L’union fait la force, c’est bien connu. Mais en matière viticole, pendant longtemps, cela n’a pas été le cas du côté des appellations régionales. Les « grands » rechignaient à partager le vocable “Provence” et les « petits » étaient plus qu’hésitants ayant peur de se faire « manger » par les « grands ». Bon an, mal an, les Organismes de Défense et de Gestion (ODG) des différentes appellations menaient leur barque chacun pour soi et Dieu pour tous et tout allait pour le mieux dans le meilleur des mondes possibles puisque les cours étaient performants et les marchés actifs.
On peut penser que la crise et la conjoncture ne sont pas étrangères au fait que le discours de certains qui prônaient l’union sous la bannière « Provence » ait été entendu et qu’une étape réellement historique ait été franchie avec la création de la « Fédération des AOP » il y a quelques jours. Cette dernière est structurée en quatre pôles de compétences auxquels les membres peuvent choisir d’adhérer individuellement selon leurs préférences, la seul compétence « Affaires Publiques » étant commune à tous.
Les pôles de compétences sont ainsi définis :
– Défense et accompagnement juridique : l’ODG Côtes de Provence mène depuis 10 ans, une politique de protection du nom de son appellation dans le monde pour empêcher le détournement de notoriété, la contrefaçon et la pratique commerciale trompeuse. Les ODG Coteaux d’Aix-en-Provence et Coteaux Varois en Provence s’associent dorénavant à cette impulsion.
– Technique : l’objectif est la coordination et la mise en œuvre du Plan Climat pour faciliter l’adaptation du vignoble au réchauffement climatique.
– Affaires publiques : l’objectif est d’être force de proposition sur les sujets viticoles et les orientations nationales et européennes qui impacteront demain la filière.
– Dématérialisation et gestion de plateforme: la finalité est de mettre en place une plateforme unique où toutes les déclarations des cahiers des charges pourront être réalisées directement en ligne.
Eric Pastorino président
Chaque ODG conservera la gestion autonome de son cahier des charges et de son plan de contrôle.
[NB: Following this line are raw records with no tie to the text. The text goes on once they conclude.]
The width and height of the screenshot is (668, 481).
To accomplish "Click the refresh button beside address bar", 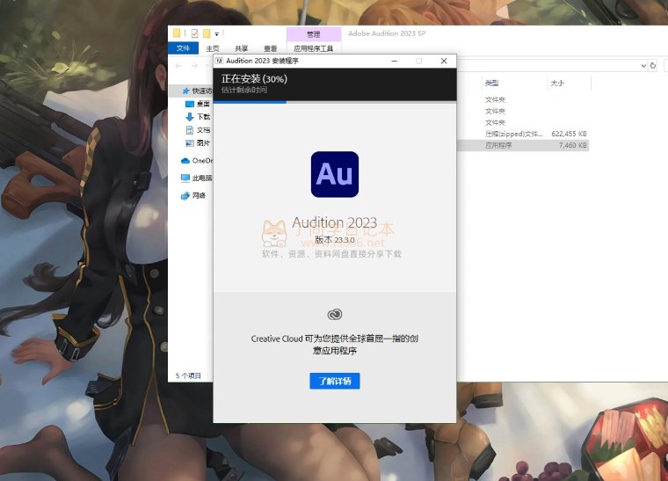I will (x=652, y=65).
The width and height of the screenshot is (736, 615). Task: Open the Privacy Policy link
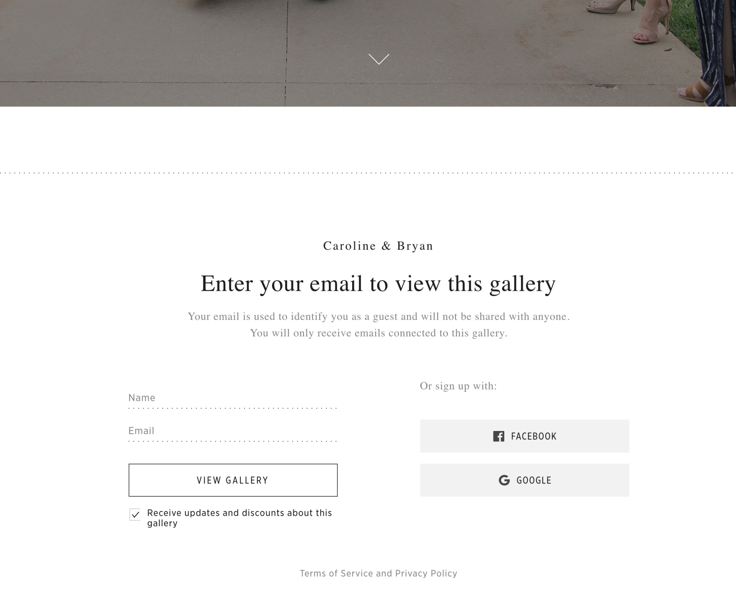(426, 573)
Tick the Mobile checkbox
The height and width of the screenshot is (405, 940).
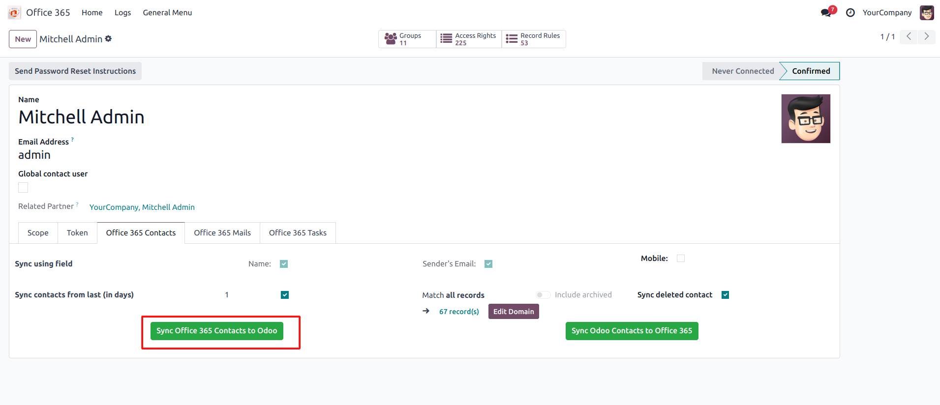pyautogui.click(x=681, y=259)
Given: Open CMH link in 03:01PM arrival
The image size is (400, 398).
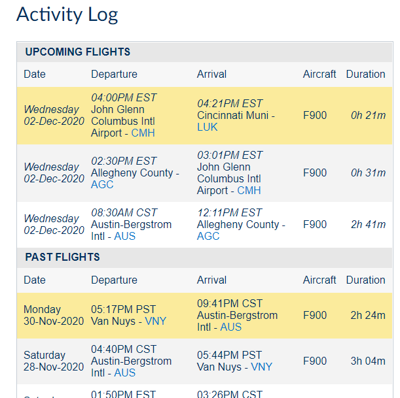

Par ailleurs, chaque appellation développera ses propres actions de communication, à l’exception des Côtes de Provence, Coteaux d’Aix-en-Provence et Coteaux Varois-en-Provence dont la communication est assurée par le CIVP, structure interprofessionnelle. « Cette fédération est une première étape d’une union générale derrière la bannière Provence pour laquelle je me bat depuis des années, nous confiait Olivier Nasles, le président des Coteaux d’Aix-en-Provence. Elle commence à réparer les erreurs du passé et d’autres avancées collectives verront le jour dans les années qui arrivent.» Dans le prolongement de sa présidence à l’ODG Côtes de Provence, Eric Pastorino a été désigné Président de la Fédération. «Il est important de s’unir face aux enjeux de demain, de réfléchir collectivement à l’avenir de nos AOP et de mutualiser nos moyens, explique-t-il. Plus que jamais le collectif sera la clé de réussite de nos vignobles ».
Même discours chez Cédric Gravier, le président de l’ODG Bandol : «Cette Fédération est un outil important pour aborder l’avenir car ses préoccupations se concentreront sur notre territoire provençal. Dans le contexte actuel il serait stupide de faire bande à part; aujourd’hui, avec cette structure, la Provence et ses vins sont en mesure de se faire entendre plus efficacement tant au niveau national qu’européen. » A l’heure d’affronter la crise qui pourrait s’accentuer avec l’augmentation des taxes sur les produits européens dont menace Donald Trump, cette fédération des AOP consacre une première union historique significative; en attendant d’autres réalisations communes.